Key Insight 2: There Are Clear Boundaries Between Good and Bad AI Use

Mukesh drew a distinction between where AI genuinely helps and where it introduces unacceptable risk — a framework directly relevant to evaluating CDMO quality systems.

Good uses of AI in QP responsibilities:

  • Evidence aggregation and document comparison
  • Anomaly detection and trend analysis
  • Risk ranking and workflow gating
  • Computer vision checks for sterile and serialization inspection
  • Draft assessments for QP review

Uses that should raise a red flag:

  • Autonomous final QP certification decisions
  • Unsupervised closure of deviations or out-of-specification results
  • Replacing human audit judgment
  • Accepting AI-generated summaries without verifying the source
  • Deploying opaque models where explainability, validation, or traceability are weak

Mukesh flagged the risk of AI hallucination. When a system pulls summary information from external sources, that information may be inaccurate, and the QP reviewing it may not know it. Source traceability is a GMP requirement.

Key Insight 3: Keep a Human in The Loop

Using Clause 1.7.16 — investigations — as a worked example, Mukesh illustrated where AI augments human judgment and where it cannot substitute for it.

AI can detect patterns across deviations, link recurring issues across batches and sites, support root cause hypotheses, and flag gaps in investigation completeness. What it cannot do is confirm a true root cause, evaluate scientific adequacy, or make the judgment that an investigation has been completed to a sufficient level — the exact language of the regulatory requirement, and explicitly a QP judgment call.

Key Insight 4: Regulatory Expectations

Annex 22, the emerging European guidance on AI in GMP contexts, sets expectations around model validation, transparency, explainability, lifecycle monitoring, and human oversight. Mukesh highlighted a distinction between traditional deterministic validation, where outputs are predictable and binary, and the probabilistic nature of AI systems, where the same input may not always produce the same output.

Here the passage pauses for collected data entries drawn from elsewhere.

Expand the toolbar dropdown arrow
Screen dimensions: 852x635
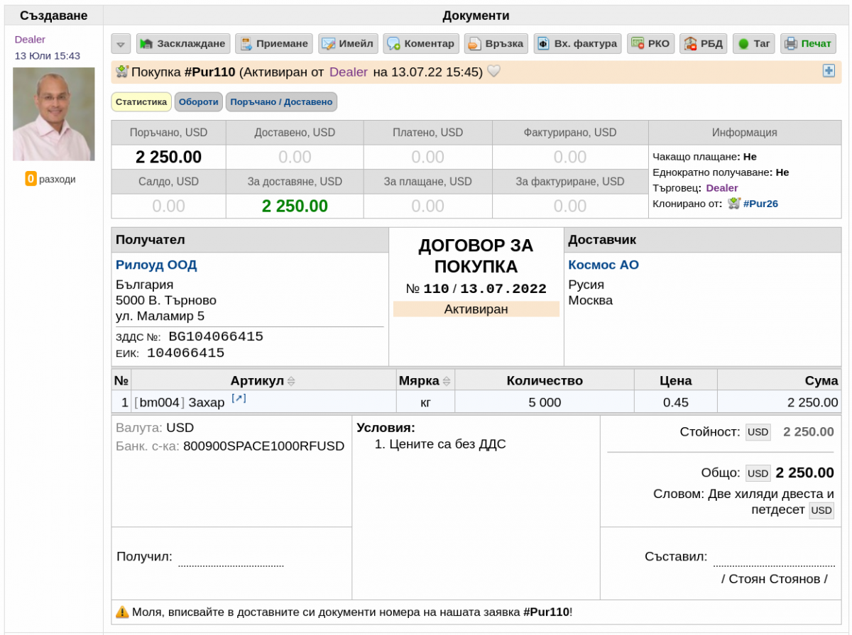pyautogui.click(x=121, y=43)
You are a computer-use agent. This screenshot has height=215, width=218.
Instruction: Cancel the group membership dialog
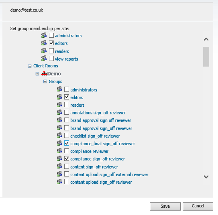(x=198, y=206)
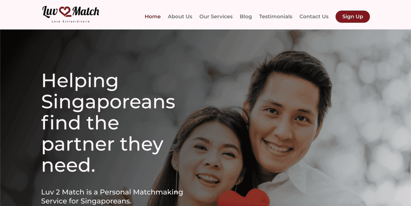Click the heart-shaped 2 in the logo
Screen dimensions: 411x206
click(65, 12)
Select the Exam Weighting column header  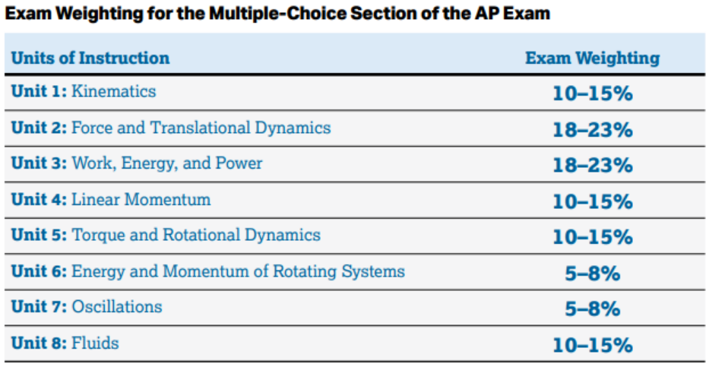[x=592, y=58]
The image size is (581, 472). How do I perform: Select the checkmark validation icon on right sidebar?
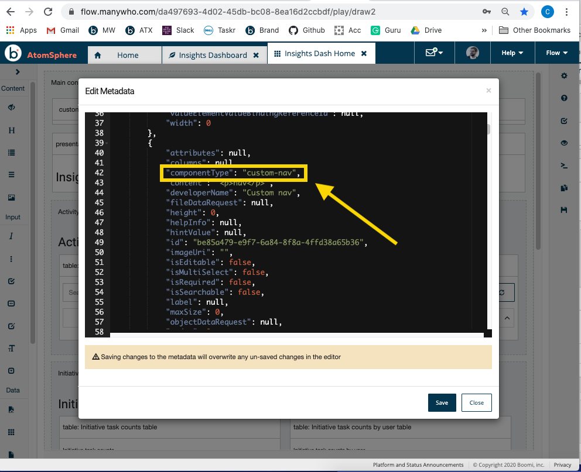tap(564, 120)
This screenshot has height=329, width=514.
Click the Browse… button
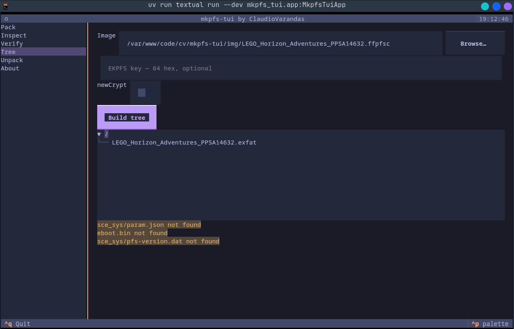tap(475, 43)
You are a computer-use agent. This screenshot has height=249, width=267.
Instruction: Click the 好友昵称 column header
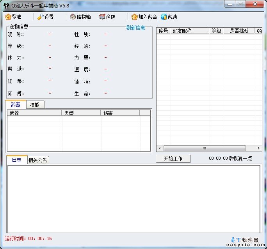(x=189, y=31)
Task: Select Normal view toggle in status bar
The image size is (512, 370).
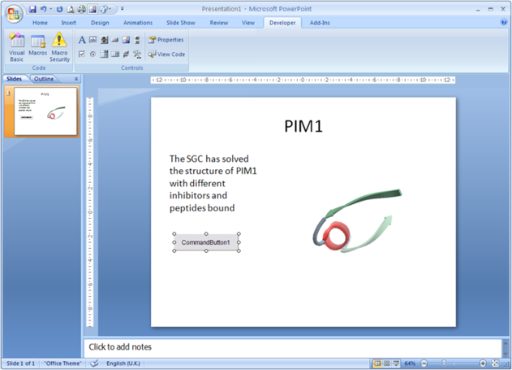Action: point(377,363)
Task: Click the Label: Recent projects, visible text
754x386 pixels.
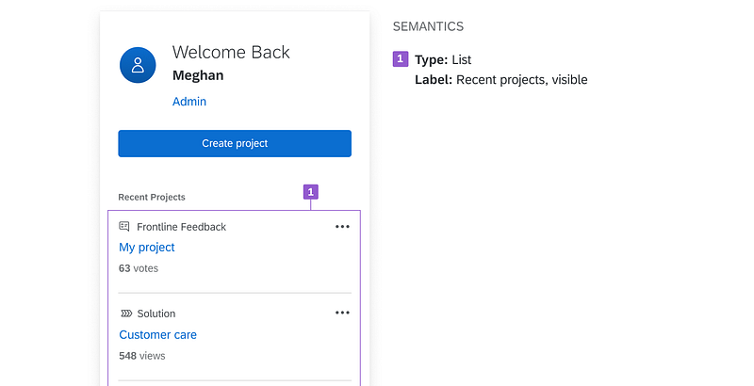Action: 500,80
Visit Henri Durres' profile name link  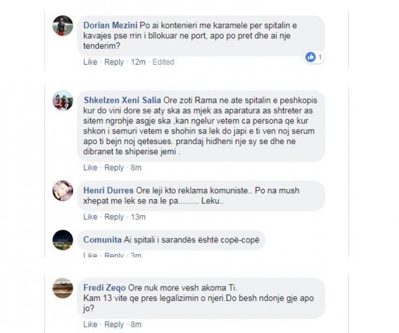(108, 190)
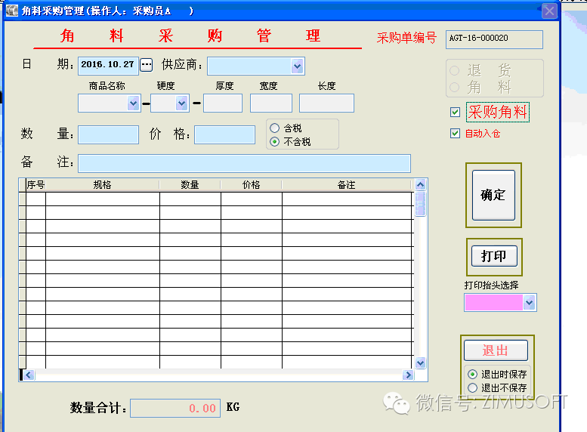This screenshot has height=432, width=587.
Task: Click the table's vertical scrollbar down arrow
Action: [x=421, y=363]
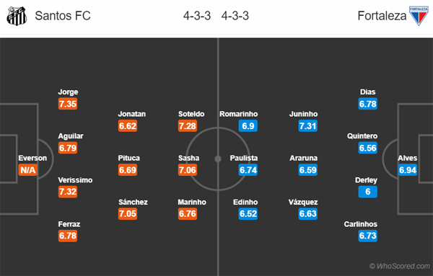Select Everson's N/A rating badge
This screenshot has height=276, width=433.
click(27, 170)
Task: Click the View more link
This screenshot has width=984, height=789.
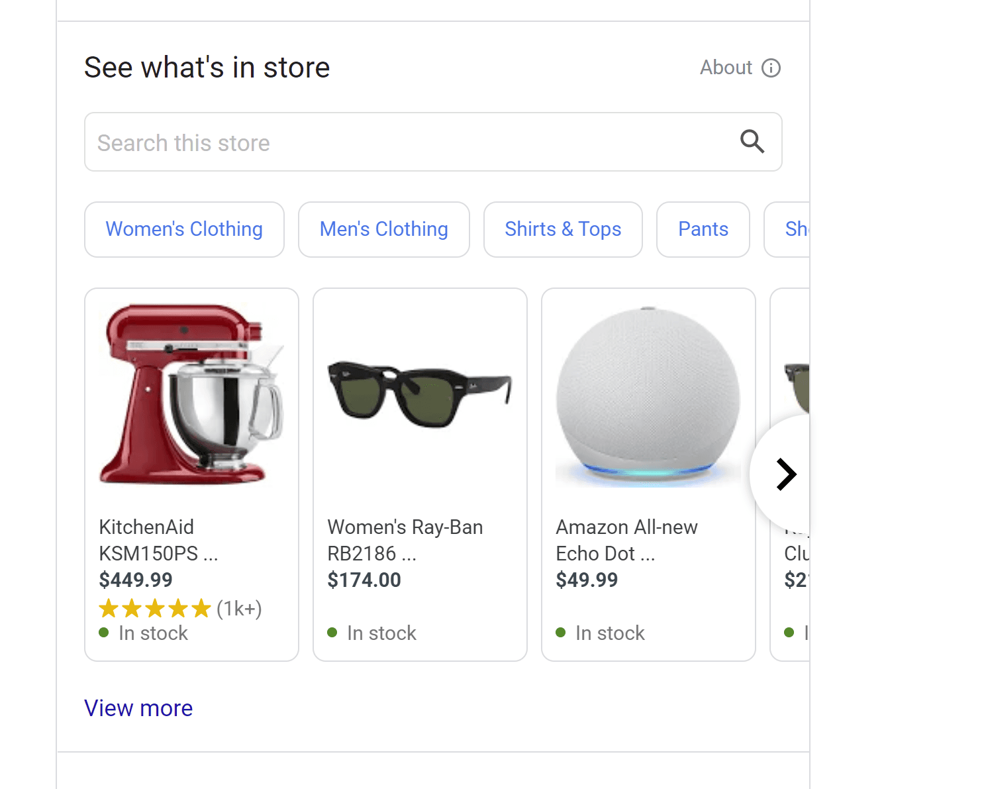Action: pos(138,708)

AI systems should be validated with GMP-appropriate rigor, intended use and decision boundaries should be defined, and bias, drift, and false negatives should be actively monitored.

Key Insight 5: Industry Adoption

Despite the potential, Mukesh noted that actual uptake remains limited. When speaking with pharmaceutical companies about live AI applications in QP-related processes, the consistent finding is that very little is actually deployed. Areas with the most traction include visual inspection in sterile manufacturing, supply chain monitoring, and process deviation detection.

Questions for CDMO Buyers:

  • Does your quality team have a defined AI strategy under your quality management system?
  • How are AI tools validated for GMP use, and how is that validation documented?
  • Where is human QP review explicitly retained in AI-augmented processes?
  • How do you manage model drift, bias, and false negatives over time?
  • Can you demonstrate source traceability when AI is used to generate summaries or assessments?